■ THE DATA
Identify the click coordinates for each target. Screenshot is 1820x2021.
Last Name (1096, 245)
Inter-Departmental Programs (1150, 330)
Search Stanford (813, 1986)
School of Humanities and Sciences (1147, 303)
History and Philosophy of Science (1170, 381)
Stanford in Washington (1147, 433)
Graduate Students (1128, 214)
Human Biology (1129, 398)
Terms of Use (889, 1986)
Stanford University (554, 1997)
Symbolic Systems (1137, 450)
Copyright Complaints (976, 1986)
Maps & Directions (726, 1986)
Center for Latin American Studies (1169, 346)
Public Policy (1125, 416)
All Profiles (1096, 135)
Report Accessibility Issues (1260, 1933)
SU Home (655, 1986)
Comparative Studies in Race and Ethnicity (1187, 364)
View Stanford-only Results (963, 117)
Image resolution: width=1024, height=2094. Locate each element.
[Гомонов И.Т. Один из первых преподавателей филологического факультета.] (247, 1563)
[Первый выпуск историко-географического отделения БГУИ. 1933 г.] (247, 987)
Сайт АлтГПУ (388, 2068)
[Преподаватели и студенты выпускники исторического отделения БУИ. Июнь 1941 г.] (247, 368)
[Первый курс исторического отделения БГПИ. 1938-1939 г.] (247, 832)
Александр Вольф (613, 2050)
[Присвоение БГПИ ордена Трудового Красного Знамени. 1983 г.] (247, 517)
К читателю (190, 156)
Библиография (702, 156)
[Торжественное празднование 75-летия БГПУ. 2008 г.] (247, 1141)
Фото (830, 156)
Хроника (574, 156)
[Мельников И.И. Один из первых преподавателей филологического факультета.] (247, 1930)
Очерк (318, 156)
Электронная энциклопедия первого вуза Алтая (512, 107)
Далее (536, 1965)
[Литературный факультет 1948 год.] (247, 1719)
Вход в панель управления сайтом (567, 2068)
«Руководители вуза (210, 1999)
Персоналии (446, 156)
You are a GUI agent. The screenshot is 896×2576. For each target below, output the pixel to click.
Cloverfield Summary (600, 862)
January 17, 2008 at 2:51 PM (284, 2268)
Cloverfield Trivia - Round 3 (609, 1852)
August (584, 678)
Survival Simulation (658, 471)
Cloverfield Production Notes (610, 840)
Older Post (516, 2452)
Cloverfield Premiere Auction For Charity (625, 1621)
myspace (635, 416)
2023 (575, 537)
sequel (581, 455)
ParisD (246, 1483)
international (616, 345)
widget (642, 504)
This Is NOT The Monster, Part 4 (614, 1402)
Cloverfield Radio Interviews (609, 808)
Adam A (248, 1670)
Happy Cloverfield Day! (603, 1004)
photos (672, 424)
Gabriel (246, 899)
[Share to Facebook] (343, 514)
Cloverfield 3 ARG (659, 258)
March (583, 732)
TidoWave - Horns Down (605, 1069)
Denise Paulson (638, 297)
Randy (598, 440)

■ WORK TO COMPLETE
Output the listing above in full, exactly as written.

■ WRITTEN RESPONSE
Identify the click coordinates for each target. Screenshot is 1820x2021.
Last Name (1096, 245)
Inter-Departmental Programs (1150, 330)
Search Stanford (813, 1986)
School of Humanities and Sciences (1147, 303)
History and Philosophy of Science (1170, 381)
Stanford in Washington (1147, 433)
Graduate Students (1128, 214)
Human Biology (1129, 398)
Terms of Use (889, 1986)
Stanford University (554, 1997)
Symbolic Systems (1137, 450)
Copyright Complaints (976, 1986)
Maps & Directions (726, 1986)
Center for Latin American Studies (1169, 346)
Public Policy (1125, 416)
All Profiles (1096, 135)
Report Accessibility Issues (1260, 1933)
SU Home (655, 1986)
Comparative Studies in Race and Ethnicity (1187, 364)
View Stanford-only Results (963, 117)
Image resolution: width=1024, height=2094. Locate each element.
[Гомонов И.Т. Один из первых преподавателей филологического факультета.] (247, 1563)
[Первый выпуск историко-географического отделения БГУИ. 1933 г.] (247, 987)
Сайт АлтГПУ (388, 2068)
[Преподаватели и студенты выпускники исторического отделения БУИ. Июнь 1941 г.] (247, 368)
[Первый курс исторического отделения БГПИ. 1938-1939 г.] (247, 832)
Александр Вольф (613, 2050)
[Присвоение БГПИ ордена Трудового Красного Знамени. 1983 г.] (247, 517)
К читателю (190, 156)
Библиография (702, 156)
[Торжественное празднование 75-летия БГПУ. 2008 г.] (247, 1141)
Фото (830, 156)
Хроника (574, 156)
[Мельников И.И. Один из первых преподавателей филологического факультета.] (247, 1930)
Очерк (318, 156)
Электронная энциклопедия первого вуза Алтая (512, 107)
Далее (536, 1965)
[Литературный факультет 1948 год.] (247, 1719)
Вход в панель управления сайтом (567, 2068)
«Руководители вуза (210, 1999)
Персоналии (446, 156)
You are a GUI agent. The screenshot is 896×2576. For each target below, output the pixel to click.
Cloverfield Summary (600, 862)
January 17, 2008 at 2:51 PM (284, 2268)
Cloverfield Trivia - Round 3 (609, 1852)
August (584, 678)
Survival Simulation (658, 471)
Cloverfield Production Notes (610, 840)
Older Post (516, 2452)
Cloverfield Premiere Auction For Charity (625, 1621)
myspace (635, 416)
2023 (575, 537)
sequel (581, 455)
ParisD (246, 1483)
international (616, 345)
widget (642, 504)
This Is NOT The Monster, Part 4 (614, 1402)
Cloverfield Radio Interviews (609, 808)
Adam A (248, 1670)
Happy Cloverfield Day! (603, 1004)
photos (672, 424)
Gabriel (246, 899)
[Share to Facebook] (343, 514)
Cloverfield 3 ARG (659, 258)
March (583, 732)
TidoWave - Horns Down (605, 1069)
Denise Paulson (638, 297)
Randy (598, 440)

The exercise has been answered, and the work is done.